Around 70 Normal Park middle school students attended the event. Prior to launch day, the students had the opportunity to choose different components—including fin shapes and nose cones—which would affect the rockets’ altitude or speed.
Once the rockets were assembled, the students gathered outside to watch the rockets take flight. The rockets were made to go about 100 feet in the air.
“Once the rockets actually went off, you could see the students start to brighten up and go, ‘Whoa,’” Garcia said. “Watching the students’ reactions has been the most rewarding part of the experience.”

UTC engineering students Gabriel Mejia, left, Joshua Jackson, Diego Garcia and Everett Stockman accompanied UC Foundation Associate Professor of Mechanical Engineering Trevor Elliott to the Normal Park Museum Magnet School event.
The outreach event was supported by faculty members involved with the University’s rocketry program, including UC Foundation Associate Professor of Mechanical Engineering Trevor Elliott, the faculty advisor for the UTC Rocket Mocs team.
Elliott said activities like these are important for students to help them discover things they might not have considered otherwise.
“If students don’t get hands-on involvement in engineering aspects, they don’t necessarily know that it’s a field they are interested in,” Elliott said.
For Normal Park eighth-grade science teacher Ashley Carr, the launch was tied directly to earlier discussions about Newton’s laws of motion.
“At the beginning of the year we spent a lot of time learning Newton’s laws,” Carr said. “One of the very famous examples of Newton’s third law is rocketry, so it’s really cool to get to see that in action.”

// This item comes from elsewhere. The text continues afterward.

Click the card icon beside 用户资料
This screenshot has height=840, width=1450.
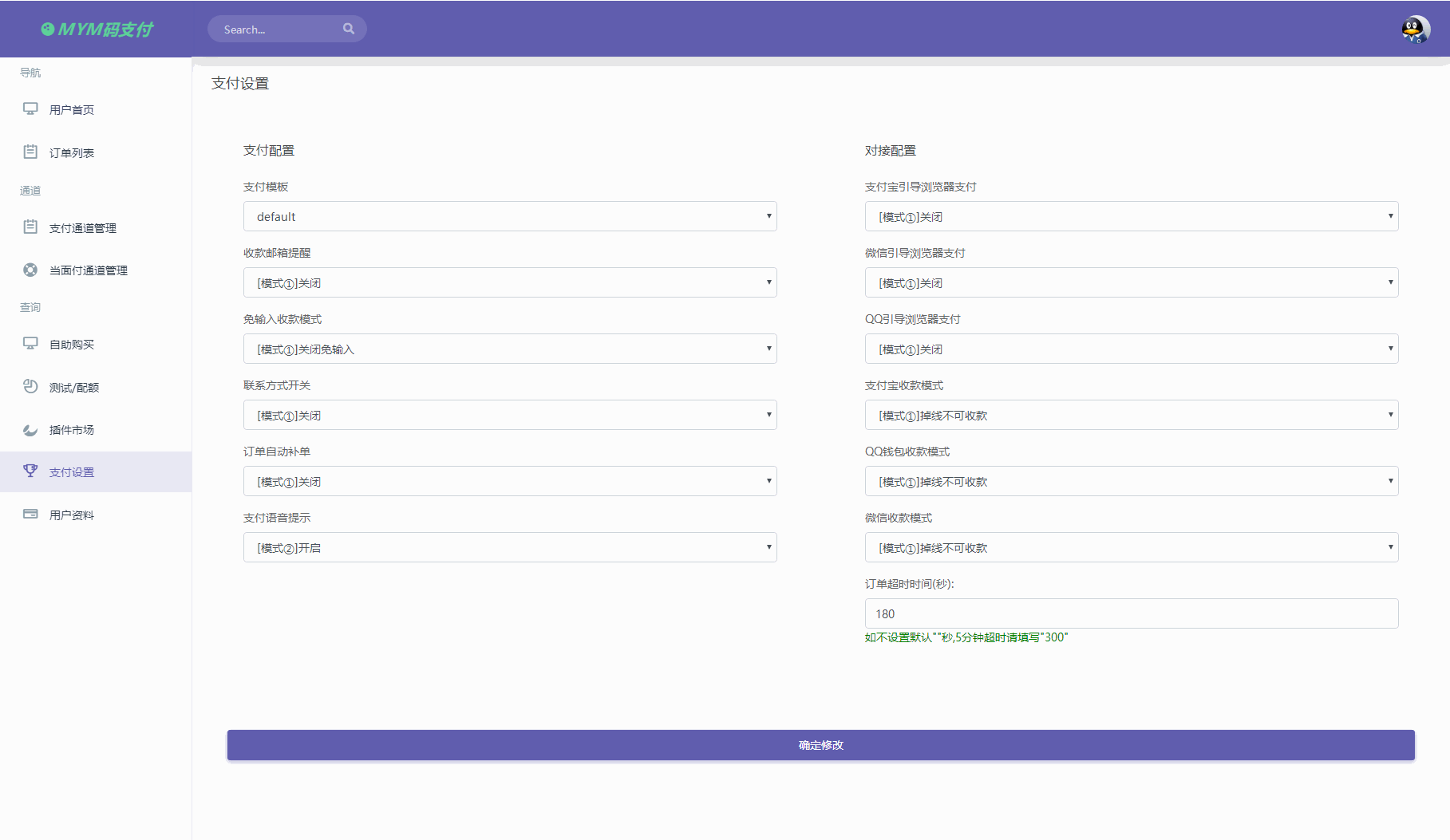pyautogui.click(x=30, y=515)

Before the launch day, she said the students learned about and discussed how different rocket parts could affect the launch. After the launches, the students discussed whether their design choices helped them achieve their original goal.
“They’re making a hypothesis, experimenting and then analyzing their results,” Carr said.

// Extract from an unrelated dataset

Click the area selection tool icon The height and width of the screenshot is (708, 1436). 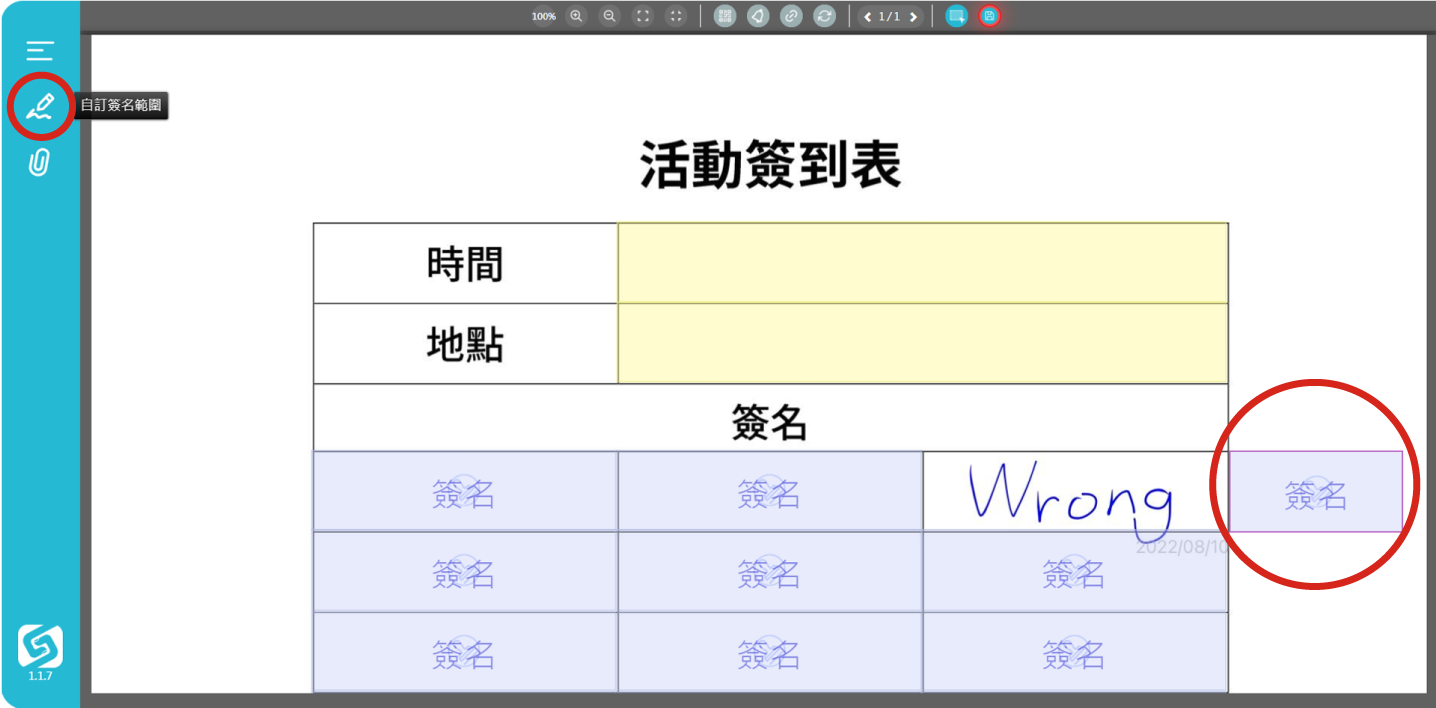[x=957, y=16]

Josie, an eighth grader at Normal Park, said she “liked watching all the rockets launch. I was surprised how high they went.”
Her classmate, Miles, said the activity was unlike anything he had done in school.
“Just getting to watch all of them go super high into the sky was really cool,” Miles said. “I enjoyed it a lot.”
Garcia hopes events like these will give younger students a chance to see a different side of science and engineering, and help them realize they might want to explore it more in the future.
“I just think it is important to broaden horizons,” Garcia said. “They don’t know what they’re missing until they get to experience it; maybe they will see it and think this is actually pretty neat.”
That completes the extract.